§ **TO DO**
The response must reproduce every record below without alteration.

====

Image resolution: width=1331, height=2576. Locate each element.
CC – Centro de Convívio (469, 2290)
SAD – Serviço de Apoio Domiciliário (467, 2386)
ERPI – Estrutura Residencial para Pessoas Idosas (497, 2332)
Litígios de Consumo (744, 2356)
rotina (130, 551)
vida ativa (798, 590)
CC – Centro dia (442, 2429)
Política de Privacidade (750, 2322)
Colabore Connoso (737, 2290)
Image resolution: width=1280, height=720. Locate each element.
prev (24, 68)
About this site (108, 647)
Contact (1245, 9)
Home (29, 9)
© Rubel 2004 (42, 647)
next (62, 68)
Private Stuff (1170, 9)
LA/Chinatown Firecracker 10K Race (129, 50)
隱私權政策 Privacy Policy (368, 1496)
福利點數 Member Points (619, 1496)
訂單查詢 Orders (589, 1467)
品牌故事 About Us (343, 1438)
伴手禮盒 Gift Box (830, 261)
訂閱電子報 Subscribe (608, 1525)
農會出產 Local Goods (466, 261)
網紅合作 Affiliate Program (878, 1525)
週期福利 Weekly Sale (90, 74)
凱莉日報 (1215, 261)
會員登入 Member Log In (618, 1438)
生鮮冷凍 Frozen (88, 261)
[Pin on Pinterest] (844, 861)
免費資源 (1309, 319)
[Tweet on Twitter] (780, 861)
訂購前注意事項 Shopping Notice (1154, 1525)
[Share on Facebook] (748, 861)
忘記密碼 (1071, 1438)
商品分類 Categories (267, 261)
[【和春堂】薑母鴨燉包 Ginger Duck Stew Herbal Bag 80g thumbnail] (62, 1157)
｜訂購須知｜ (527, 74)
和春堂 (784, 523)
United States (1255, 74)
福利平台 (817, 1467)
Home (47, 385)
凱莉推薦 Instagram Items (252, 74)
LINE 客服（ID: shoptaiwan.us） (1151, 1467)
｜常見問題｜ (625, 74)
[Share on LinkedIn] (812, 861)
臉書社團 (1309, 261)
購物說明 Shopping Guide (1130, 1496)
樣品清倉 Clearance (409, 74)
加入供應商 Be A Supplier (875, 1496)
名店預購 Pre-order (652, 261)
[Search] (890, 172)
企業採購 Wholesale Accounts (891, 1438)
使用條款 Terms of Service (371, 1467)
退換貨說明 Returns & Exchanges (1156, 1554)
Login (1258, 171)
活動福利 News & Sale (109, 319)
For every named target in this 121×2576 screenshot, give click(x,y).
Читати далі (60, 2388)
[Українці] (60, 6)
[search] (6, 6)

====

§ **YOUR RESPONSE**
Image resolution: width=1331, height=2576. Locate each element.
CC – Centro de Convívio (469, 2290)
SAD – Serviço de Apoio Domiciliário (467, 2386)
ERPI – Estrutura Residencial para Pessoas Idosas (497, 2332)
Litígios de Consumo (744, 2356)
rotina (130, 551)
vida ativa (798, 590)
CC – Centro dia (442, 2429)
Política de Privacidade (750, 2322)
Colabore Connoso (737, 2290)
Image resolution: width=1280, height=720. Locate each element.
prev (24, 68)
About this site (108, 647)
Contact (1245, 9)
Home (29, 9)
© Rubel 2004 (42, 647)
next (62, 68)
Private Stuff (1170, 9)
LA/Chinatown Firecracker 10K Race (129, 50)
隱私權政策 Privacy Policy (368, 1496)
福利點數 Member Points (619, 1496)
訂單查詢 Orders (589, 1467)
品牌故事 About Us (343, 1438)
伴手禮盒 Gift Box (830, 261)
訂閱電子報 Subscribe (608, 1525)
農會出產 Local Goods (466, 261)
網紅合作 Affiliate Program (878, 1525)
週期福利 Weekly Sale (90, 74)
凱莉日報 (1215, 261)
會員登入 Member Log In (618, 1438)
生鮮冷凍 Frozen (88, 261)
[Pin on Pinterest] (844, 861)
免費資源 (1309, 319)
[Tweet on Twitter] (780, 861)
訂購前注意事項 Shopping Notice (1154, 1525)
[Share on Facebook] (748, 861)
忘記密碼 (1071, 1438)
商品分類 Categories (267, 261)
[【和春堂】薑母鴨燉包 Ginger Duck Stew Herbal Bag 80g thumbnail] (62, 1157)
｜訂購須知｜ (527, 74)
和春堂 (784, 523)
United States (1255, 74)
福利平台 (817, 1467)
Home (47, 385)
凱莉推薦 Instagram Items (252, 74)
LINE 客服（ID: shoptaiwan.us） (1151, 1467)
｜常見問題｜ (625, 74)
[Share on LinkedIn] (812, 861)
臉書社團 (1309, 261)
購物說明 Shopping Guide (1130, 1496)
樣品清倉 Clearance (409, 74)
加入供應商 Be A Supplier (875, 1496)
名店預購 Pre-order (652, 261)
[Search] (890, 172)
企業採購 Wholesale Accounts (891, 1438)
使用條款 Terms of Service (371, 1467)
退換貨說明 Returns & Exchanges (1156, 1554)
Login (1258, 171)
活動福利 News & Sale (109, 319)
For every named target in this 121×2576 screenshot, give click(x,y).
Читати далі (60, 2388)
[Українці] (60, 6)
[search] (6, 6)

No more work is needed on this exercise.